Provider side (Inventory team's CI, separate repo):
  - Pull every consumer contract from the broker.
  - Replay each recorded request against the REAL Inventory service.
  - Assert the real responses satisfy the consumers' expectations.
  - If they rename `ref` -> `reservation_id`, the provider build FAILS here,
    telling them — before deploy — that they'd break Fulfillment.
**Proof it's stronger.** With the bare mock, an Inventory API change ships and *your* production breaks with a green suite. With the contract, the change makes the *provider's* build red against the recorded expectation — the drift is caught at its source, continuously, before deploy. The mock's assumption is no longer a frozen guess; it's a verified promise. **Trade-off note.** A consumer-driven contract costs real setup (a broker, provider-side verification, coordination between teams) and is only worth it at *cross-team service boundaries* — exactly where a lone mock's false-confidence risk is highest. For an in-process adapter you own, the cheaper in-process contract test from [`senior.md`](senior.md) (fake vs real, same abstract suite) is the right tool. The judgment: **the higher the cost of the mock being wrong, the more fidelity you buy behind it** — CDC for external services, integration tests for owned adapters, nothing extra for value objects and pure logic.
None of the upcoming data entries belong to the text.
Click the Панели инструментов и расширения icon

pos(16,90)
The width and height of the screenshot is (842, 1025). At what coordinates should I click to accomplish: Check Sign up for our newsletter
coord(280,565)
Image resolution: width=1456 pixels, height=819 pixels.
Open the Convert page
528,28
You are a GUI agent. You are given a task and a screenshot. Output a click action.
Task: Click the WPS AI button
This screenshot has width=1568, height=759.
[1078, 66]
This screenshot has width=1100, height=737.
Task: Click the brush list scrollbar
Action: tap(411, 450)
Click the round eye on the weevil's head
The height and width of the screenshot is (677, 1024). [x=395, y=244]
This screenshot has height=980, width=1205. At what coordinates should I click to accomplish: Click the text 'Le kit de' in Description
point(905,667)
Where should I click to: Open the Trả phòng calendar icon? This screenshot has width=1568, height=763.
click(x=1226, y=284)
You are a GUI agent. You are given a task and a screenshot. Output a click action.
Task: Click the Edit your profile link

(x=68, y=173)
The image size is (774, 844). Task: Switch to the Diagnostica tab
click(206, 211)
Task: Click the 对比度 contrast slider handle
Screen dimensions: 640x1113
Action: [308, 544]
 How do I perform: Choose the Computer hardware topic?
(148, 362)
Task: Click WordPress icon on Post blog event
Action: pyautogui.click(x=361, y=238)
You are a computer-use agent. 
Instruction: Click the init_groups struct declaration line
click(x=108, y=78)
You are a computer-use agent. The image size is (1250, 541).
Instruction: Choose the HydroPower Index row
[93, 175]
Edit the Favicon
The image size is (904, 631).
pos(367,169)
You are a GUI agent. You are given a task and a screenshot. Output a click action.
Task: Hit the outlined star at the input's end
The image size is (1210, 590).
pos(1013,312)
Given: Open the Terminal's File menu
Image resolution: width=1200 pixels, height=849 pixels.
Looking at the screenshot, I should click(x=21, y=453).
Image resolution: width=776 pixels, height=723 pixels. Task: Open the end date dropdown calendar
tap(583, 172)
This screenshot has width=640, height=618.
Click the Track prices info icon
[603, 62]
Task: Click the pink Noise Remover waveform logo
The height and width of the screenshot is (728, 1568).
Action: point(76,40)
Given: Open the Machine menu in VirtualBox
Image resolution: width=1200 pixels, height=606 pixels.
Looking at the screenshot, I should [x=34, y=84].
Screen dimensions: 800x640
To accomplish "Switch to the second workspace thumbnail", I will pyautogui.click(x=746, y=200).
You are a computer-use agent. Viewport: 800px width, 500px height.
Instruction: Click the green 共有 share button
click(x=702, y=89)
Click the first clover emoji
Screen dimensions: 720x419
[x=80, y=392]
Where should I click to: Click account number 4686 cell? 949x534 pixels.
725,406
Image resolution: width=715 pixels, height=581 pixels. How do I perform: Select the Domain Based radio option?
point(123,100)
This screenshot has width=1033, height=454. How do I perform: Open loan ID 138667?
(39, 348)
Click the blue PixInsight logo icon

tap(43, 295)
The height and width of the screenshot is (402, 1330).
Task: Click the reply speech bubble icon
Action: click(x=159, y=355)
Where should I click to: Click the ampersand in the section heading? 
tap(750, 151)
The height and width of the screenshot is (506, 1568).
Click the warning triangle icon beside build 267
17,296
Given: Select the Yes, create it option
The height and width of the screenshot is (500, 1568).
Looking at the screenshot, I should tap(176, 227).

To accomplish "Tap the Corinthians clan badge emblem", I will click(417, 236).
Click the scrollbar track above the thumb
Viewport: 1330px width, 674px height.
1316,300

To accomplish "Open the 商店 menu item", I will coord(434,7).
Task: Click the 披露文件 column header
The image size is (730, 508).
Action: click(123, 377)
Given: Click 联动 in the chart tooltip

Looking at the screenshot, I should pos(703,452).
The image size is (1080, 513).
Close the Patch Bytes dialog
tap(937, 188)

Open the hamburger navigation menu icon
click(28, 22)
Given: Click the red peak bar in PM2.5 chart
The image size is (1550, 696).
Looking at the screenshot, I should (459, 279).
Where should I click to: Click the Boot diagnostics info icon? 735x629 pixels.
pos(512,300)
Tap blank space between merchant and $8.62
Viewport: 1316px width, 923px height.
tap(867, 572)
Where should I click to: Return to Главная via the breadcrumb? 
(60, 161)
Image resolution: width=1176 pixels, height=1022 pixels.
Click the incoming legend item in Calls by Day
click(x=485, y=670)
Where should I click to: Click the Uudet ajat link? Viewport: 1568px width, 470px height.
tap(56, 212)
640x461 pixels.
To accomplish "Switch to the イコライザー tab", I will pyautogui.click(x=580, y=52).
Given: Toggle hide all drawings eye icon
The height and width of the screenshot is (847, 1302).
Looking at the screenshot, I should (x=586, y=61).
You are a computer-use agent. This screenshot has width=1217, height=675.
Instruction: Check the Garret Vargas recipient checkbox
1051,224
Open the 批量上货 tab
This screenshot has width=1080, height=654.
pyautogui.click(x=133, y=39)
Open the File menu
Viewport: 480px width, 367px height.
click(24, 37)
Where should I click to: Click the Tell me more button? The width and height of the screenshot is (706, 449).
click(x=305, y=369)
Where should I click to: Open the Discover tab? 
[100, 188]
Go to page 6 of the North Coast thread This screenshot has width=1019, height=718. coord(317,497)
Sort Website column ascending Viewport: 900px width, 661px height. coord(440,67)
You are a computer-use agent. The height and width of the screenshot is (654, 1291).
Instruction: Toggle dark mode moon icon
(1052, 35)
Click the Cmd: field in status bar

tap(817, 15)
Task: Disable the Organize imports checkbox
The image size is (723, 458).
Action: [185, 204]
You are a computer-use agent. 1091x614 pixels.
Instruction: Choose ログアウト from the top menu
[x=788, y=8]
Summary — the refactoring playbook

Across all five, the transformation followed the same shape:

  1. Classify the collaborator (value object / pure logic / stateful port / owned boundary / third-party / side-effect-only port). The kind dictates the double.
  2. Downgrade to the least powerful double that lets you assert behavior: real > fake > stub > mock. Most mocks become fakes or disappear.
  3. Pull the assertion onto observable behavior — return value, fake state, persisted row — and where the effect leaves the system, verify the interaction with its arguments, never bare any().
  4. Back each remaining boundary double with higher fidelity proportional to the cost of it being wrong: nothing for values/logic, an in-process contract for owned adapters, an integration test for the real seam, a consumer-driven contract for external services.
  5. Prove the new test is stronger by injecting a real production bug and watching the new test red where the old one stayed green. If breaking the logic doesn't break a test, the test was never testing the logic.

The trade-off you weigh every time is isolation vs fidelity — the classicist/mockist axis. The professional answer is never global ("always mock" / "never mock") but per-collaborator: assert state where there's state, verify interactions only where the interaction is the whole point, and never let a boundary double stand without something honest behind it.